The panel, though sparsely attended, made up for low numbers with a particularly rapt and engaged audience. The crowd was a bit older than the typical student-packed CPAC audience, but they were opinionated and vocal in their support.
The theme both Shapiro and Bannon drove home is that Hollywood has, in fact, lost a their sense of American Exceptionalism at the hands of liberals.

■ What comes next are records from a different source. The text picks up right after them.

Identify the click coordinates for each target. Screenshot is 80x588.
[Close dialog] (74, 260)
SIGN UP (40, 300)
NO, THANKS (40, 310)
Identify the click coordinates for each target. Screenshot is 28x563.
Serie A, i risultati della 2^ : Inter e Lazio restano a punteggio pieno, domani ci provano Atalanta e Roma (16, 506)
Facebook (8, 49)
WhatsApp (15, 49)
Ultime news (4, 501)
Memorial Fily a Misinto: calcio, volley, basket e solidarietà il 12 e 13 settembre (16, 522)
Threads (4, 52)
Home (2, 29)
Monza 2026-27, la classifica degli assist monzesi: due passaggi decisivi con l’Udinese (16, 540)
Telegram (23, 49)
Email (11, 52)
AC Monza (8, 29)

Bannon told a particularly poignant story about Tucker Carlson and Andrew Breitbart having dinner with William Ayers and Bernardine Dohrn, and Ayers admitting he doesn’t follow politics, he instead follows the culture. Bannon made a point of explaining that the left gets their hooks into people not through politics, but through the culture. They understand the way to the public is through the culture. Bannon became increasingly more impassioned and told the crowd “They (the left) detest everything you stand for.’ His example dealt with the military. He believes the single greatest example of lived American values is the surge in Iraq. Instead of Hollywood making films embracing the military and depicting soldiers as heroes, they make films either depicting them as villains or as people with no love of their county, citing films like The Hurt Locker, Green Zone, and Avatar—which Bannon seemed particularly not to like. In fact, he hated it, evidenced by the line that drew the largest applause: “Anybody,” he said meaning conservatives, “that bought a ticket to Avatar ought to be ashamed of themselves.”

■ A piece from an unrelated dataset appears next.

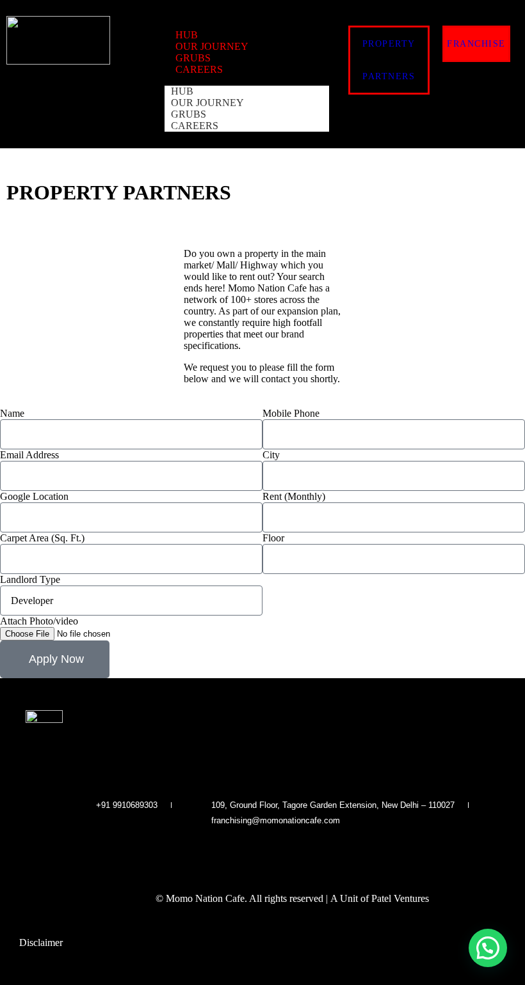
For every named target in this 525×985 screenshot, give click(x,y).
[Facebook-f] (236, 852)
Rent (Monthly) (293, 496)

Shapiro further elaborated that conservatives are losing in Hollywood because they’re not doing it right. Rather than subtly trying to get a message across, conservative filmmakers tend to smack you across the face with their message, which only appeals to a small population.

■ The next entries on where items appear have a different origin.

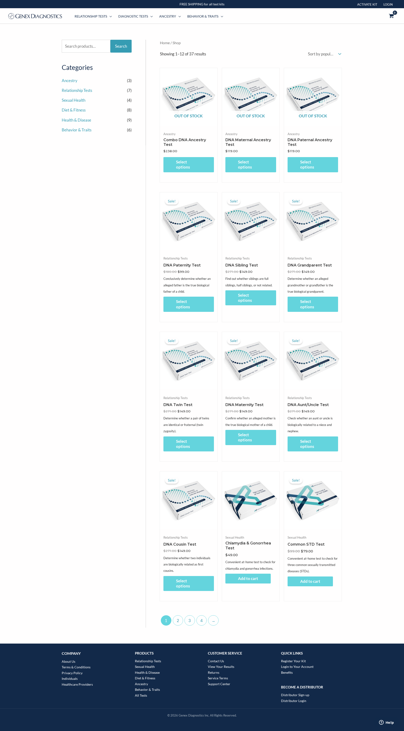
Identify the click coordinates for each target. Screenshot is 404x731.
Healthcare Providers (77, 684)
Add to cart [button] (248, 578)
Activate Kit (367, 4)
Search (121, 46)
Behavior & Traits (202, 16)
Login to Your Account (297, 667)
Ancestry (167, 16)
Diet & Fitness (74, 110)
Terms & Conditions (76, 667)
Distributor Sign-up (295, 695)
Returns (213, 672)
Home (165, 43)
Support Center (219, 684)
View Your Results (221, 667)
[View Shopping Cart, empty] (391, 16)
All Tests (141, 695)
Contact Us (216, 661)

The solution, according to all three panelists, is fairly simple: conservatives MUST get involved in the film and television industry. Shapiro encouraged students interning for film studios in LA rather than think tanks in DC. Bannon encouraged people to take it upon themselves to write and produce conservative-minded movies and television shows.
Woolery, who was likely the main draw, didn’t speak nearly as much as Bannon and Shapiro, but probably had the most impact with the viewing of his Save Us Chuck Woolery videos, which had the entire audience roaring. It was a great example of what Bannon and Shapiro were advocating: conservatives using the culture to tell a story.